As duas medidas aqui propostas, o acerto de contas entre o Banco Central e o Tesouro Nacional referente à conta de equalização cambial de 2008 ao primeiro semestre de 2019, e a transferência, do Banco Central para o Tesouro Nacional, dos resultados de equalização cambial de 2020 podem ser implementadas por meio de lei, inclusive medida provisória. Se implementadas conjuntamente, permitirão reforçar as reservas patrimoniais do Banco Central, reduzir a dívida pública e contribuir para o financiamento do Tesouro Nacional em momento de dificuldades sem, no entanto, configurar financiamento monetário do governo, que só poderia ocorrer por emenda constitucional ou interpretação de que o disposto no art. 164 da Constituição Federal não se aplica a situações excepcionais como a que estamos vivendo, pois “necesitas non habet legem”.
Assim, pretendemos oferecer a opção de o governo usar meios rápidos e acessíveis de recursos públicos para enfrentar a crise. Estes meios se adequam às regras de gasto: elas afetam a meta de primário, mas o governo está autorizado a descumpri-la; ao entrar como crédito extraordinário, está fora da Regra do Teto; por não ser recursos de dívida, não infringe a Regra de Ouro.
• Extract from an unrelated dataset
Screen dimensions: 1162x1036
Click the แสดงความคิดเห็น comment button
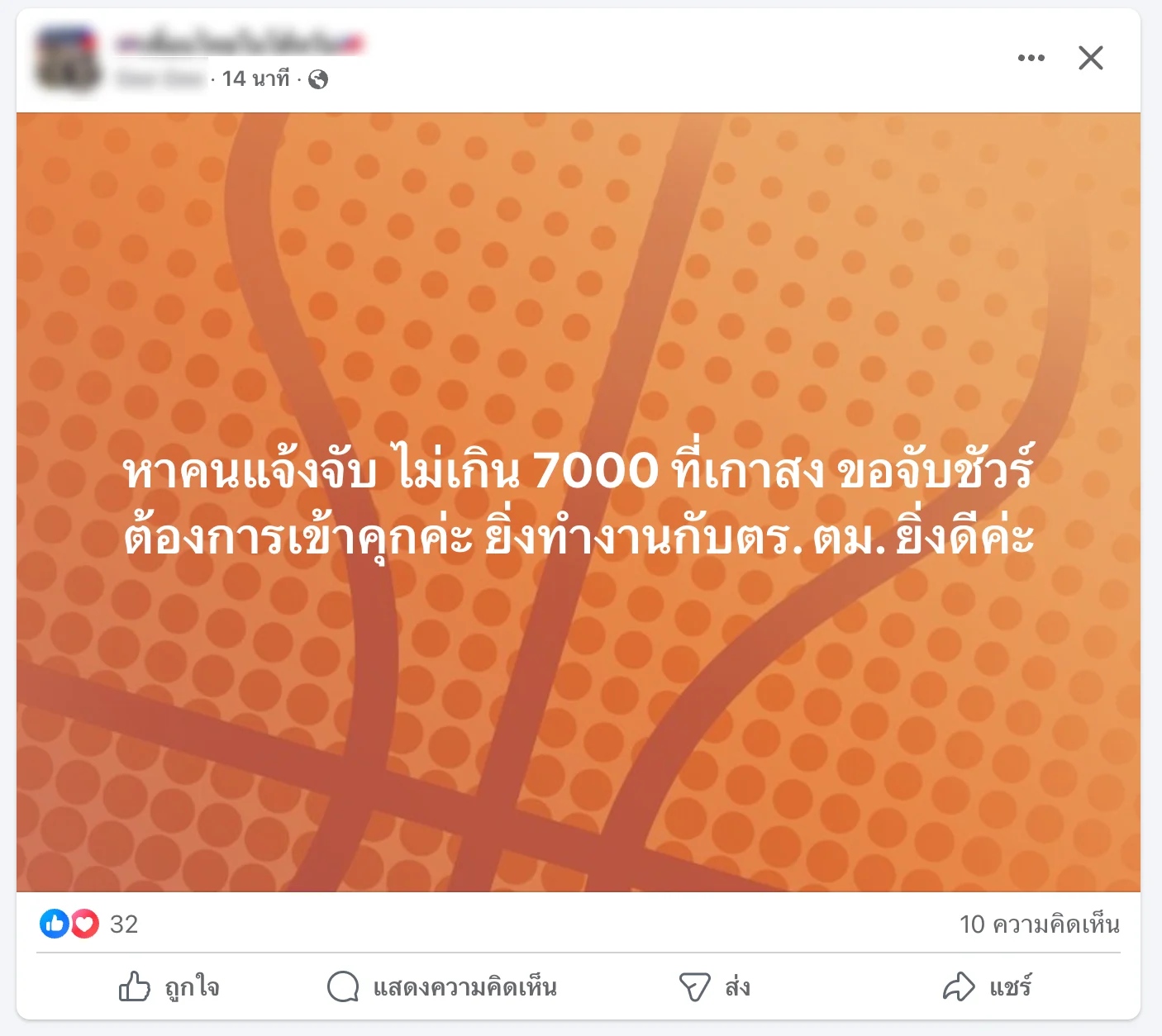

Não obstante, não entramos aqui em ações de política monetária e creditícia, também muito necessárias, mas que tornariam o artigo ainda mais longo. Aliás, nos concentramos em apontar fontes de recursos ao invés de medidas. Sabemos que será necessária, como toda e qualquer ação que envolva a coisa pública, vontade política e coordenação entre os Poderes Executivo, Legislativo, Judiciário, e o Tribunal de Contas da União, para que a legislação infraconstitucional que disciplina a relação Tesouro Nacional-Banco Central seja corretamente modificada e se tenha toda a transparência necessária à confecção de confiança à política econômica. O tempo destas ações é hoje. Não se sabe a duração da crise, mas se conhecem sua inevitabilidade e profundidade. Se o Brasil já vive, em termos normais, à beira de um caos social, a crise atual pode nos obrigar a dar o passo à frente. Há meios institucionais de evitar isso. Vamos usá-los.
Fábio Terra (UFABC e PPGE-UFU), André Roncaglia (UNIFESP), Rafael Leão (FGV-SP) e Rafael Bianchini (BCB e GVLaw)*
* As opiniões deste artigo são do autor e não refletem a posição institucional do Banco Central do Brasil.
1 Veja Imperial College COVID-19 Response Team (2020). The Global Impact of COVID-19 and strategies for mitigation and suppression. Summary Report 12. Londres: Imperial College.
2 Brancher et al. (2020). Impactos Econômicos da Crise do COVID-19 e dos Programas de Renda Básica Emergencial. Nota Técnica do Centro de Estudos do Novo Desenvolvimento. São Paulo: CND-FGV.